The CCHD grant was fruitful, said Sheperd, in a telephone interview Nov. 5.

“You all came through for us with your grant money … At that point we were still campaigning with the city to see if they would help us … I have a lot of respect for (CCHD). I was very impressed with what you provide, not only from a local perspective, but from a national perspective.”

“We were still in the pilot mode” when the CCHD grant was received, she said. “At that time, it filled a gap for us.” They had lost an earlier source of support through the Atlanta Project when its focus changed. Shortly after the CCHD grant came in, the mayor provided some funding for the program, which enhances the work of city inspectors by blanketing neighborhoods with information on codes, tracking and reporting significant violators, and helping people, like senior citizens, who cannot meet codes on their own.

Most recently the full-time position of coordinator of Neighborhood Deputies, held by Terri Copeland, an experienced Neighborhood Deputy, was incorporated into the 1999 city budget under the Bureau of Planning.

Following a recent training session, there are an estimated 150 volunteer deputies working in many neighborhood planning units, including Reynoldstown, Cascade Road, West End, Martin Luther King Jr. Drive and the renamed Metropolitan Parkway, formerly Stewart Avenue.

The training course has been expanded to a 10-hour, two-day course, with the second day spent in a targeted neighborhood, knocking on doors, talking about violations and distributing educational materials.

New initiatives are a pilot project to clean up illegal signs in the West End, in cooperation with the city and BellSouth, and “Paint Your Heart Out,” a day when volunteers painted homes of senior citizens in the Vine City area who were unable to make the improvements themselves.

Sheperd, a customer system engineer with Lucent Technologies, recently was one of five people chosen to receive Common Cause’s Public Service Achievement Award in Washington, D.C., for outstanding commitment to public service. She continues to live on Metropolitan Parkway.

The annual collection for the Catholic Campaign for Human Development is the weekend of Nov. 20-21. Twenty-five percent of the collection is distributed to projects within the boundaries of the archdiocese, like the grant given to the Neighborhood Deputies’ Code Enforcement Task Force. A local CCHD committee reviews applications and approves the grant requests.

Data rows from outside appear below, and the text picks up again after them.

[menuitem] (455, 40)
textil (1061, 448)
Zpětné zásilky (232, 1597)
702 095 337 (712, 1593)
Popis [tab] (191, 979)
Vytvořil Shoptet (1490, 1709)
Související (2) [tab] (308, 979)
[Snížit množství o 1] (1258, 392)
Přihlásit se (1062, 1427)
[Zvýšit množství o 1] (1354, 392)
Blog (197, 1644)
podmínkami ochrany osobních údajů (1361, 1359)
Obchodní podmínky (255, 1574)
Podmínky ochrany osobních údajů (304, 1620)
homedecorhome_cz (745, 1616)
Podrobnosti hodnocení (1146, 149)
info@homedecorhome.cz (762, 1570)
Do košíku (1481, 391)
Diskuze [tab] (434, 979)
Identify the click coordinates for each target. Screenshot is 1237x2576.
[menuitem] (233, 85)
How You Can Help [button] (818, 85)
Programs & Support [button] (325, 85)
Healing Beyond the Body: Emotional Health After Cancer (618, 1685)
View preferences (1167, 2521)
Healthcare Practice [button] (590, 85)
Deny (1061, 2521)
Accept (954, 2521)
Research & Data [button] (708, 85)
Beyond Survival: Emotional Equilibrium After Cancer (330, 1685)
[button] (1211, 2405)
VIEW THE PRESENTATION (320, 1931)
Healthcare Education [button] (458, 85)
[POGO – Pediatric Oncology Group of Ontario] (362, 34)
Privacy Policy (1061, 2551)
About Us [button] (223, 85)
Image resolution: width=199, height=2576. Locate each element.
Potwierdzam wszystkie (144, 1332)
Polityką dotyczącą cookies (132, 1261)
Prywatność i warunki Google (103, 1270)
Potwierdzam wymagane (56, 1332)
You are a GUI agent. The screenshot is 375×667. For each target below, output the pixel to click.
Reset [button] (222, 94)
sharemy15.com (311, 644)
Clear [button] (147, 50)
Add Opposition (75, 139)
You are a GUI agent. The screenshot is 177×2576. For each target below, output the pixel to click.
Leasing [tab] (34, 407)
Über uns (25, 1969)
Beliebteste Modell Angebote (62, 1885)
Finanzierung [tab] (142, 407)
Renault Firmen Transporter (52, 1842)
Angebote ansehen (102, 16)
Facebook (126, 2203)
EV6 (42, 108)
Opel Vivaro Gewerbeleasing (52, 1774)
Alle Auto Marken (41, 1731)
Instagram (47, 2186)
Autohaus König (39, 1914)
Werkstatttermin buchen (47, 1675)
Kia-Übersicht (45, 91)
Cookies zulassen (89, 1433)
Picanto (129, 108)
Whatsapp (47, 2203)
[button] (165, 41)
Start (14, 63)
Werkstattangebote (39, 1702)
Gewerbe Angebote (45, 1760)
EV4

In 1999, the local CCHD grants were given to the following eight projects:

  • Thomasville Residents Self-Development Program, Thomasville, providing life skills, job readiness and basic education classes and support services to poor residents of this neighborhood. Grant: $4,000.
  • Metro Youth Action Council, Rebel Forest, to help establish an alliance between youth in the neighborhood and public and private sector entities that impact quality of life in the neighborhood for youth. Grant: $4,000.
  • Victory House Technology Training Center, Grant Park, for training in computer literacy, financial planning, decision-making skills for a stable, productive lifestyle. Grant: $4,000.
  • Community Development, West End, for the West End Youth and Seniors Community Garden to improve the appearance of the neighborhood and create a healthy relationship with environmental surroundings. Grant: $4,000.
  • Computer Literacy Center, Inc., Villa Monte, Thomasville, to utilize best practices to educate residents to use computer literacy to their advantage professionally. Grant: $4,000.
  • “Straight Connection” Prevention Project, Candler Road corridor, Decatur, to provide education and peer training in alcohol, tobacco and other drug prevention and intervention and to tutor in areas of reading, math and life skills. Grant: $4,000.
  • Adair Park Youth Lawn Care Project, Adair Park, to provide skills and training for youth working with adult supervisors in lawn care, maintenance and landscaping work. Grant: $2,790.
  • Segali Somili Services, Clarkston, Avondale, Decatur, to provide two hours of weekly radio programming on health, social and educational opportunities to the Somali, Kenyan and Ethiopian communities, with plans to expand to other groups of immigrants and refugees. Grant: $4,000.